Effect of Heattreatment on mechanical properties of recycled Aluminum-Piston Alloy

Authors

  • Ibraheem Issa Ramdan Mechanical Engineering Department/College of Technical Sciences, Bani Waild, Libya Author
  • Sharafaddeen S. Wanis Ehzazat Mechanical Engineering Department/College of Technical Sciences, Bani Waild, Libya Author
  • Zayad M. Sheggaf Libyan Centre for Engineering Research and Information Technology, Bani Walid, Libya Author
  • Muheieddin Meftah Elghanudi Mechanical Engineering Department, College of Science and Technology, Surman, Libya Author

DOI:

https://doi.org/10.65405/e1ak1g04

Keywords:

Recycling, mechanical properties, aluminium alloys, heattreatment

Abstract

Aluminum alloys, particularly Al–Si–Cu piston alloys, are extensively used in automotive applications due to their low density, good castability, and favorable mechanical and thermal properties.
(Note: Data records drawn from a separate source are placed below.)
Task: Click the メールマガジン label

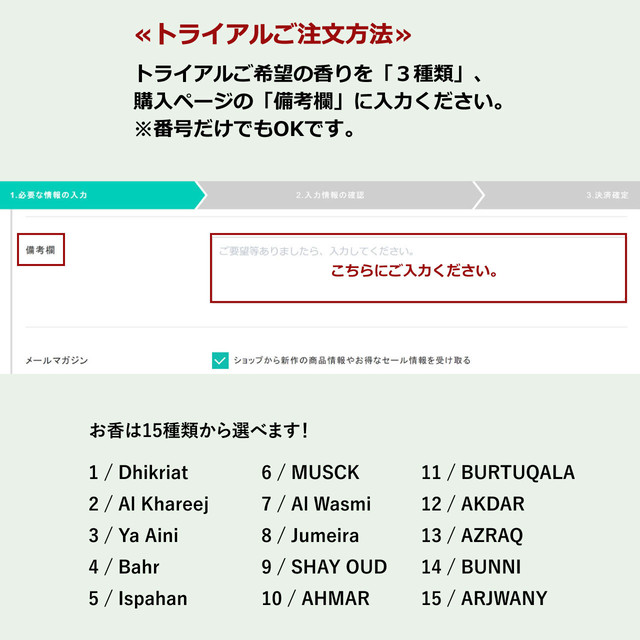Action: [x=56, y=360]
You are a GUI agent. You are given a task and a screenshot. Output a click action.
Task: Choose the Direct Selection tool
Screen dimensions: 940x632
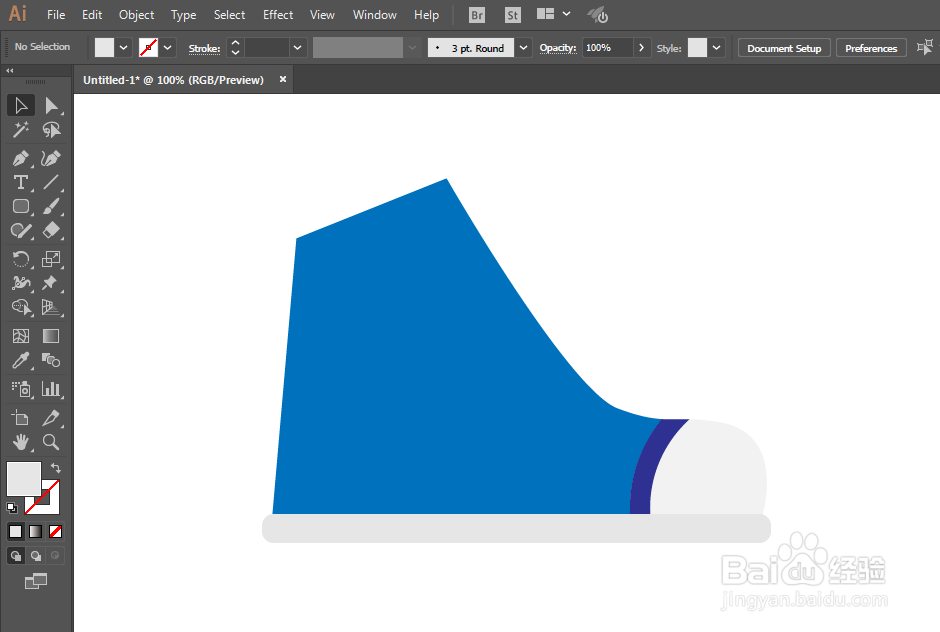[51, 106]
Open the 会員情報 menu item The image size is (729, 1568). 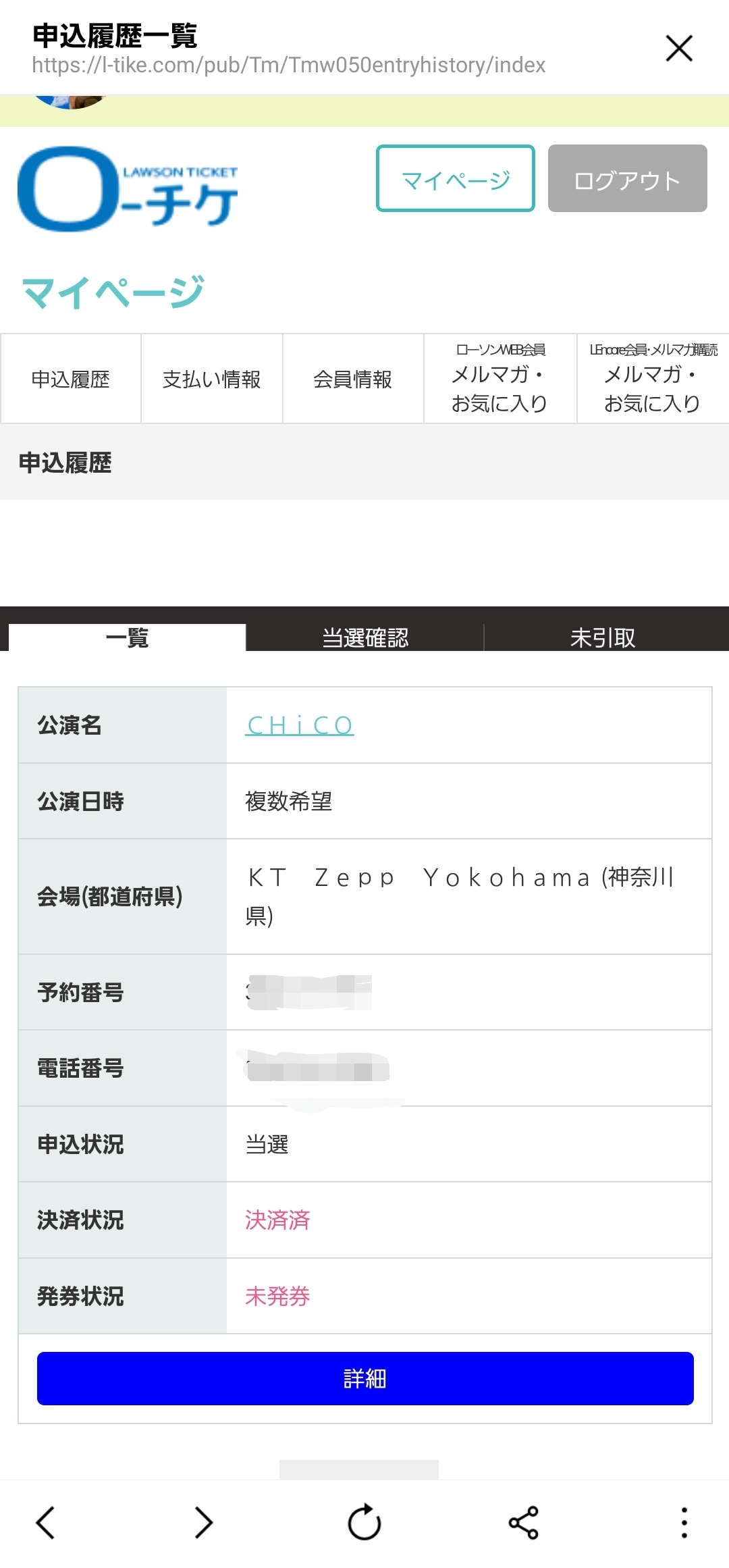click(353, 380)
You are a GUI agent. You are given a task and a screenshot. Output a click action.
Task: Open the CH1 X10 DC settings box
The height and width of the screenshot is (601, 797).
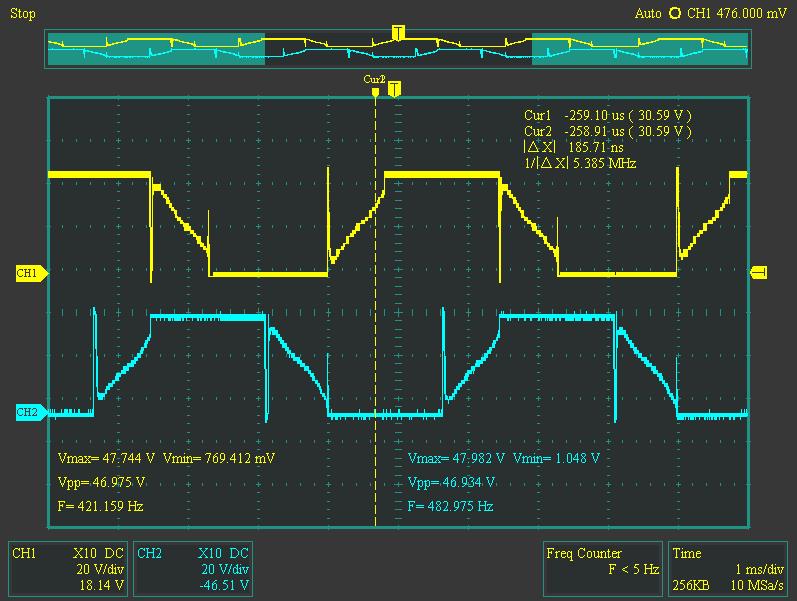point(68,568)
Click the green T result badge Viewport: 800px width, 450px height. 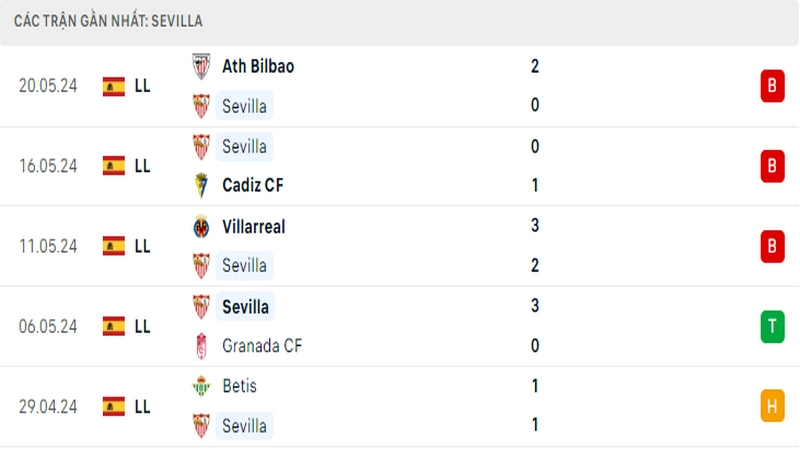pyautogui.click(x=771, y=326)
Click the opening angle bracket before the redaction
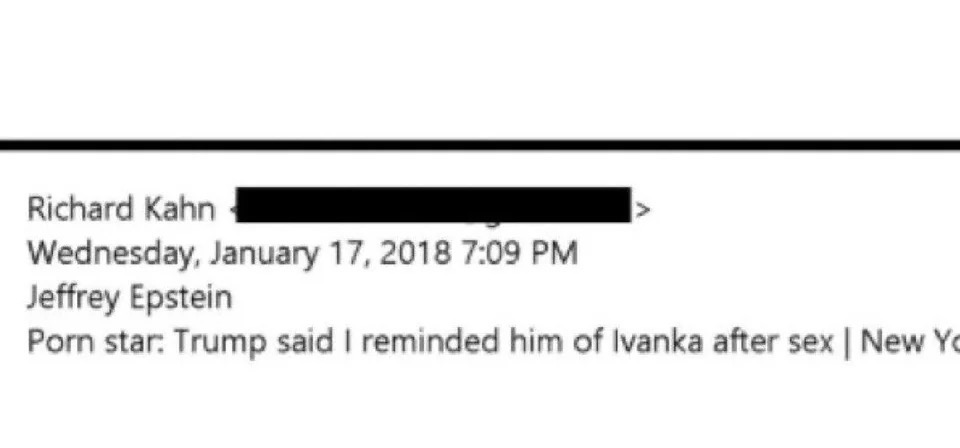The image size is (960, 448). coord(232,211)
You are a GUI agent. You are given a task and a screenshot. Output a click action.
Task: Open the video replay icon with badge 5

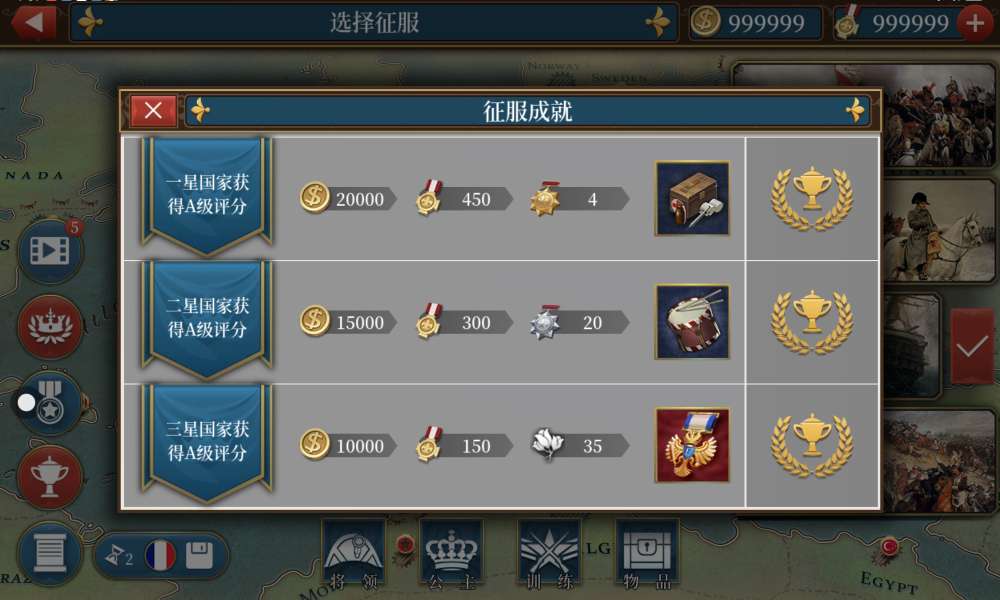tap(50, 250)
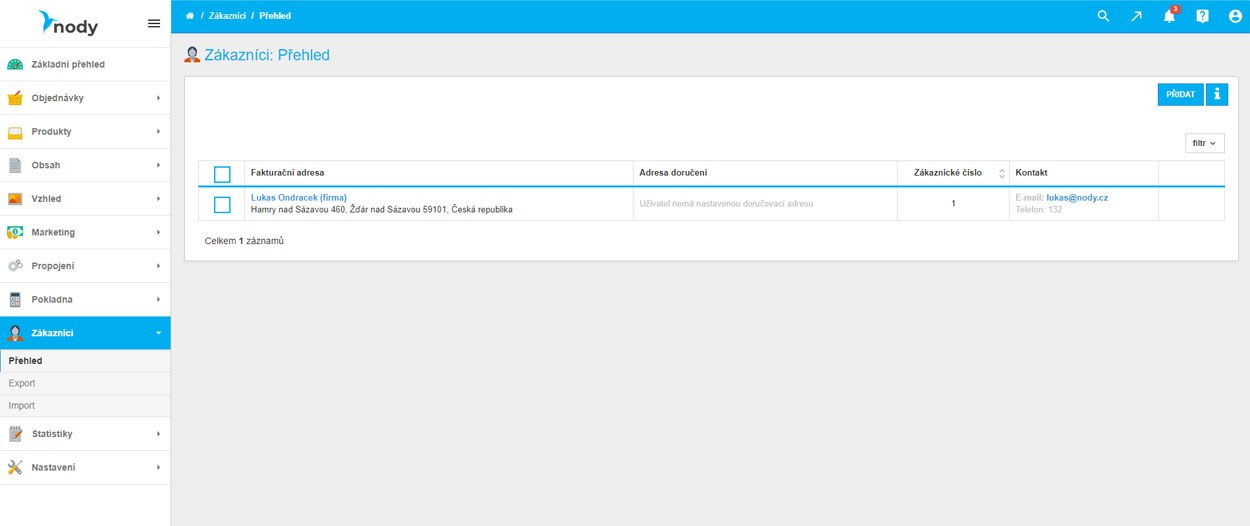Click the home icon in breadcrumb
This screenshot has height=526, width=1250.
(x=190, y=16)
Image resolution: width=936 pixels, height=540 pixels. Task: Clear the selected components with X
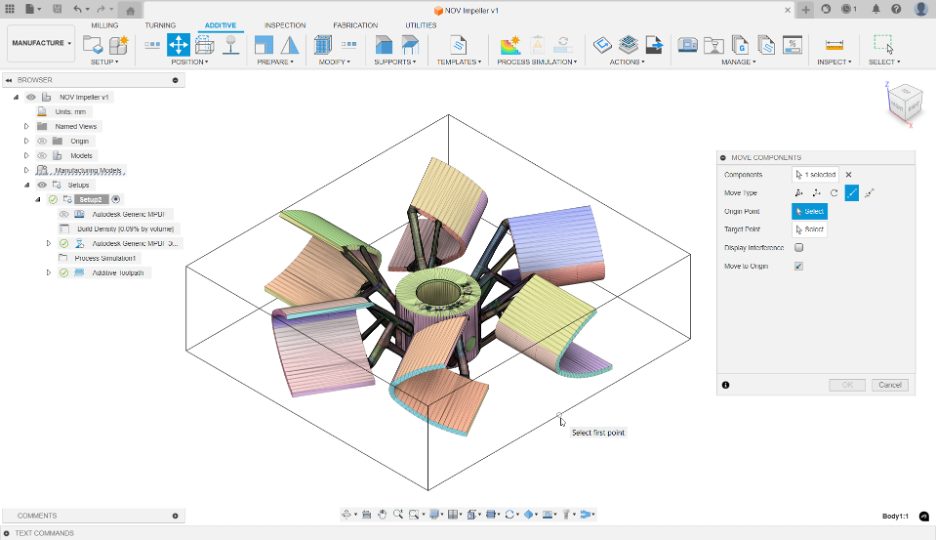coord(849,175)
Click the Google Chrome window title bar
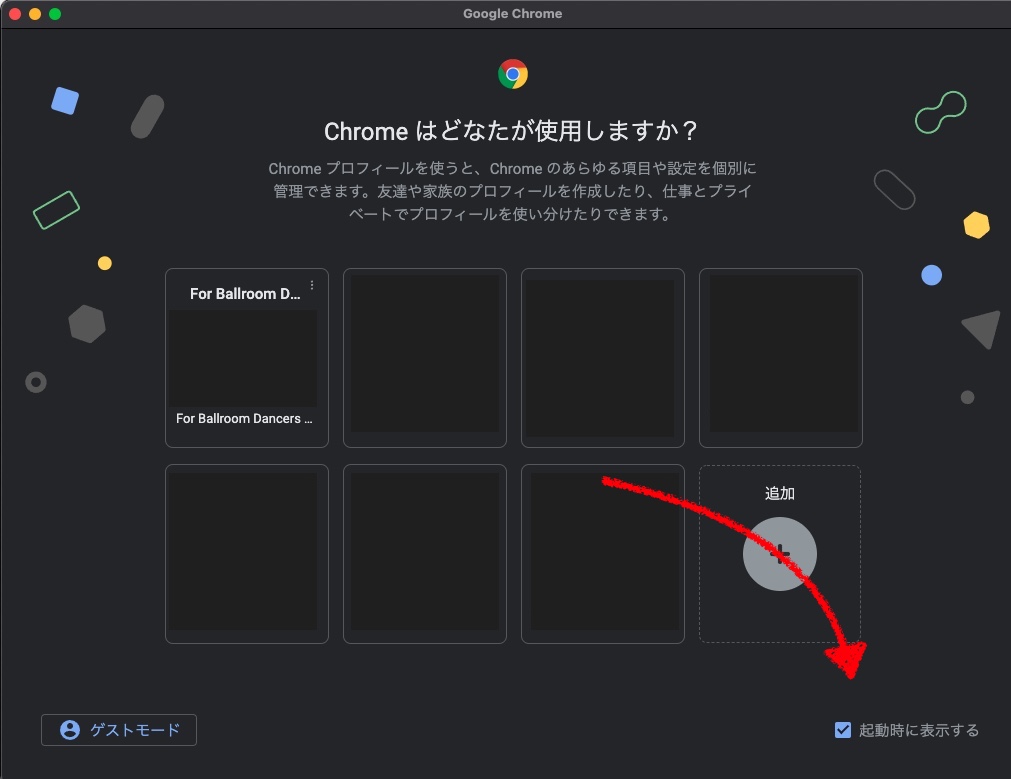 (x=512, y=14)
In addition, recycling of Al alloys has become increasingly important as a sustainable manufacturing strategy, offering significant reductions in energy consumption, cost, and environmental impact. However, recycling Al alloys may result in changes to their microstructure and chemical composition, which could have a negative impact on their mechanical properties. Heattreatment, nevertheless might restore their properties. In the this study, consumed aluminum pistons were recycled and subjected to various heattreatment routes, including air cooling, furnace cooling, quenching, and quenching followed by artificial aging. Mechanical performance was evaluated using Vickers hardness testing, while microstructural features were examined by optical microscopy. The results show that recycling caused a reduction in hardness from 283.36 HV for the original alloy to 262.22 HV for the recycled alloy, which is attributed to copper loss and microstructural coarsening. Furnace-cooled and air-cooled conditions exhibited lower hardness values of 249.85 HV and 264.37 HV, respectively. In contrast, quenching significantly increased hardness to a maximum value of 392.34 HV, while quenching followed by aging resulted in a hardness of 277.34 HV, indicating effective precipitation strengthening. These findings illustrate that, despite the negative effects of recycling on chemical composition and hardness, appropriate heat treatment—particularly solution treatment and quenching—can restore and even enhance the mechanical properties of recycled Al–Si–Cu piston alloys. This study provides quantitative evidence supporting the feasibility of reusing recycled piston alloys in automotive applications and contributes to a deeper understanding of the relationship between recycling, heat treatment, microstructure, and mechanical performance.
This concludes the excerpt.